- **REQUIREMENT 1**:
Transcribe the passage from the extension language pattern that begins at the words "Use an Existing" and stops after "or Lisp [16].".
- **REQUIREMENT 2**:
Decide whether each statement agrees with the extension language pattern, and support each yes or no with the deciding words quoted from it. (a) Emacs uses Lisp as both its implementation language and its extension language. (b) In the early digital video developers' toolkit, control structures could be nested to any depth. (c) Language design should be the main focus of application development.

- **EXERCISE PASSAGE**:
Use an Existing Extension Language

Problem: How to provide everything people want from the command set?

Forces:

  • Creeping featurism in the command set.
  • Language design shouldn’t be the focus of the application development.

Solution: When a command language (as in Two-Layer Architecture) reaches the point where control structures become necessary, there will be inexorable pressure to grow it into a full programming language. Thus, define the core commands as primitives, and embed them in an existing language such as TCL [15] or Lisp [16].

Example: Emacs [4, 5] has Lisp as an implementation and extension language.

Counter-Example: An early digital video developers’ toolkit provided some simple commands. They tried to grow these into a language, but it had strange restrictions (control structures could be nested only two layers deep, limited number of variables, etc.).

Conclusions

This series of patterns has been designed as a pattern language to help in developing screen-based applications, by identifying tradeoffs and pressures in screen design, behavior, and extensibility. Most of these patterns have strong precedents in the human-computer interaction and documentation fields. With the pattern form, we hope to capture more than just a slogan. We hope that the context and forces expose some design tradeoffs, and that the patterns can be used in a generative way, for a particular class of applications.

References

  1. Alexander, Christopher, et al. A Pattern Language: Towns, buildings, construction. Oxford University Press (New York), 1977.
  2. Gamma, E., Helm, R., Johnson, R., and Vlissides, J. Design Patterns: Elements of Reusable Object-Oriented Software. Addison-Wesley (Reading, MA), 1995.

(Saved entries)

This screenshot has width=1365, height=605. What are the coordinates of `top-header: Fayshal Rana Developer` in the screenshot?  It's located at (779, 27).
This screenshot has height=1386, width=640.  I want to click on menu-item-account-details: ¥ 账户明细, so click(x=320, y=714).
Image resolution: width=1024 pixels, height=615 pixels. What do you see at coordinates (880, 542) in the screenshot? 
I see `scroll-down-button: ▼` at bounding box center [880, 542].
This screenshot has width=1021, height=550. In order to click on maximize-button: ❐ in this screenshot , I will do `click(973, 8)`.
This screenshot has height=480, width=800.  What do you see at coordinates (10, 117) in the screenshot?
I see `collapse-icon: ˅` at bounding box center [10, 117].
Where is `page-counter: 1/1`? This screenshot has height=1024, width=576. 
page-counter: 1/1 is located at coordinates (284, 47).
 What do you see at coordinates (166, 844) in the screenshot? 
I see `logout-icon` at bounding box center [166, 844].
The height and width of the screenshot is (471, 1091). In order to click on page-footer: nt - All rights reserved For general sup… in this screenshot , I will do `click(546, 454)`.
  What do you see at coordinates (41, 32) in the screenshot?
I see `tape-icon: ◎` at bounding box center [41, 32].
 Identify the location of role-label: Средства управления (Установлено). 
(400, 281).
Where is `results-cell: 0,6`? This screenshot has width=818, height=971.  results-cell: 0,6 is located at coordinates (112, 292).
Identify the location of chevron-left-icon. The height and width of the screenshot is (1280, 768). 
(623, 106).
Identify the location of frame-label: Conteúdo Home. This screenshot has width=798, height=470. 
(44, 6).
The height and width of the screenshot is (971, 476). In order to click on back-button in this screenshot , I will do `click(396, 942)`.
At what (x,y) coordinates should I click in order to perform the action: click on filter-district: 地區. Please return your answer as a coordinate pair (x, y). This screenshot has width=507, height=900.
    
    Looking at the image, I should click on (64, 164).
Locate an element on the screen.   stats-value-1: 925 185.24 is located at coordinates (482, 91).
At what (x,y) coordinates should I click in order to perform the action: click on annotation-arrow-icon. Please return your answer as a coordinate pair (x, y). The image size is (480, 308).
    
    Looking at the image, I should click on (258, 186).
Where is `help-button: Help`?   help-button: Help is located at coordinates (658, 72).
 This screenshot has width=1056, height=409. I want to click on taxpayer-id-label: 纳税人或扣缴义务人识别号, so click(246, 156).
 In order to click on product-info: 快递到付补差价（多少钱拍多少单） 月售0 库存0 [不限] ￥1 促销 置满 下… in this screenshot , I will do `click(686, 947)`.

- **ANSWER 1**:
Use an Existing Extension Language

Problem: How to provide everything people want from the command set?

Forces:

  • Creeping featurism in the command set.
  • Language design shouldn’t be the focus of the application development.

Solution: When a command language (as in Two-Layer Architecture) reaches the point where control structures become necessary, there will be inexorable pressure to grow it into a full programming language. Thus, define the core commands as primitives, and embed them in an existing language such as TCL [15] or Lisp [16].

- **ANSWER 2**:
(a) Yes: "Emacs [4, 5] has Lisp as an implementation and extension language."
(b) No: "control structures could be nested only two layers deep"
(c) No: "Language design shouldn’t be the focus of the application development."